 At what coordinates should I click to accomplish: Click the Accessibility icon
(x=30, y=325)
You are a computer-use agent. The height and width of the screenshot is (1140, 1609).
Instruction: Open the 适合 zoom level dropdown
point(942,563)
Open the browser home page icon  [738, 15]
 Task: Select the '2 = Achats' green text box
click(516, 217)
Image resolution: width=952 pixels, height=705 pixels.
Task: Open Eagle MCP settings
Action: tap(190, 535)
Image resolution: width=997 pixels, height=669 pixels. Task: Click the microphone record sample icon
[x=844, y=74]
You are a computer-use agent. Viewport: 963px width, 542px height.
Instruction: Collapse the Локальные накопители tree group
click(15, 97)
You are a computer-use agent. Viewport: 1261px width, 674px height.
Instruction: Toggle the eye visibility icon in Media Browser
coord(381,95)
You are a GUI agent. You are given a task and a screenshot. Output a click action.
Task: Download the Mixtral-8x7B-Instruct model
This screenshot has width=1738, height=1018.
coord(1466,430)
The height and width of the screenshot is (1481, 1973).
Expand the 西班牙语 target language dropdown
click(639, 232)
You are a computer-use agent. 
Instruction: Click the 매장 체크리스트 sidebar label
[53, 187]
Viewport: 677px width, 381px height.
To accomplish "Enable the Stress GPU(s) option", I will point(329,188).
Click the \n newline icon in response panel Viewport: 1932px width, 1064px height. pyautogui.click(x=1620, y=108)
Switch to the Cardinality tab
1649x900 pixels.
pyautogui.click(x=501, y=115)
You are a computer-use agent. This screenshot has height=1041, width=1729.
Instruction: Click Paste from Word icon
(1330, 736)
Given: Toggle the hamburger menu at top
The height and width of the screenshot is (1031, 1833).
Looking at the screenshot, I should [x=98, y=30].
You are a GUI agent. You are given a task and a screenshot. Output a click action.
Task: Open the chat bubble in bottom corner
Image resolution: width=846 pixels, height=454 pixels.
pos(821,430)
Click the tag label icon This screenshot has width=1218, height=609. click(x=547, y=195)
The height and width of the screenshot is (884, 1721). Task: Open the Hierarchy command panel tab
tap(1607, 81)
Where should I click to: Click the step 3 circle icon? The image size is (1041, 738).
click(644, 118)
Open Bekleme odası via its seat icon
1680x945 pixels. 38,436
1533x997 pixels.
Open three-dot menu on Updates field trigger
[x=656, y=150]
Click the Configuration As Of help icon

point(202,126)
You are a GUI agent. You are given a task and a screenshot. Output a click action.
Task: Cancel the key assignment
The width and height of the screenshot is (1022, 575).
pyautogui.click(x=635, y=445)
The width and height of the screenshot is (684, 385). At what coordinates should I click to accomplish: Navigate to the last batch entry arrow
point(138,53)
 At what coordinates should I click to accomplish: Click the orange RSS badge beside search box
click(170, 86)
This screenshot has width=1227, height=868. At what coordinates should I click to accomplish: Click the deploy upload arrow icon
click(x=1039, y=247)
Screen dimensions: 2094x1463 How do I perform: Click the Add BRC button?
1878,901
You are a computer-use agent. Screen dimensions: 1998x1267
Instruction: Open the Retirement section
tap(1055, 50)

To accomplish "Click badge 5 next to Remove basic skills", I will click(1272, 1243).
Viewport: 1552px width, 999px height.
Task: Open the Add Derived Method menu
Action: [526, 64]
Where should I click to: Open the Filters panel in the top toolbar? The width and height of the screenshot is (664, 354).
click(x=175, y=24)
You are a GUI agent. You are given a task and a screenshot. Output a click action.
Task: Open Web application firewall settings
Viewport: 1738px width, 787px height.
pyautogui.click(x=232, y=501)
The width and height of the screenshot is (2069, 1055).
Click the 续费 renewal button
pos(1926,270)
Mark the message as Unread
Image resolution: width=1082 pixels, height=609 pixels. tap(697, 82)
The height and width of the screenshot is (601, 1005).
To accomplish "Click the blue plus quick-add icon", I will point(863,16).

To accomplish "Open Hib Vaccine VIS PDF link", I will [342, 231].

##########

#### Activity:
Pick out each line above that includes "agent" and show it.

#### Output for this task:
You are a computer-use agent. The height and width of the screenshot is (1140, 1609).
You are a computer-use agent. Viewport: 963px width, 542px height.
You are a computer-use agent. Viewport: 1261px width, 674px height.
You are a GUI agent. You are given a task and a screenshot. Output a click action.
You are a computer-use agent. 
You are a computer-use agent. This screenshot has height=1041, width=1729.
You are a GUI agent. You are given a task and a screenshot. Output a click action.
You are a GUI agent. You are given a task and a screenshot. Output a click action.
You are a computer-use agent. Screen dimensions: 1998x1267
You are a GUI agent. You are given a task and a screenshot. Output a click action.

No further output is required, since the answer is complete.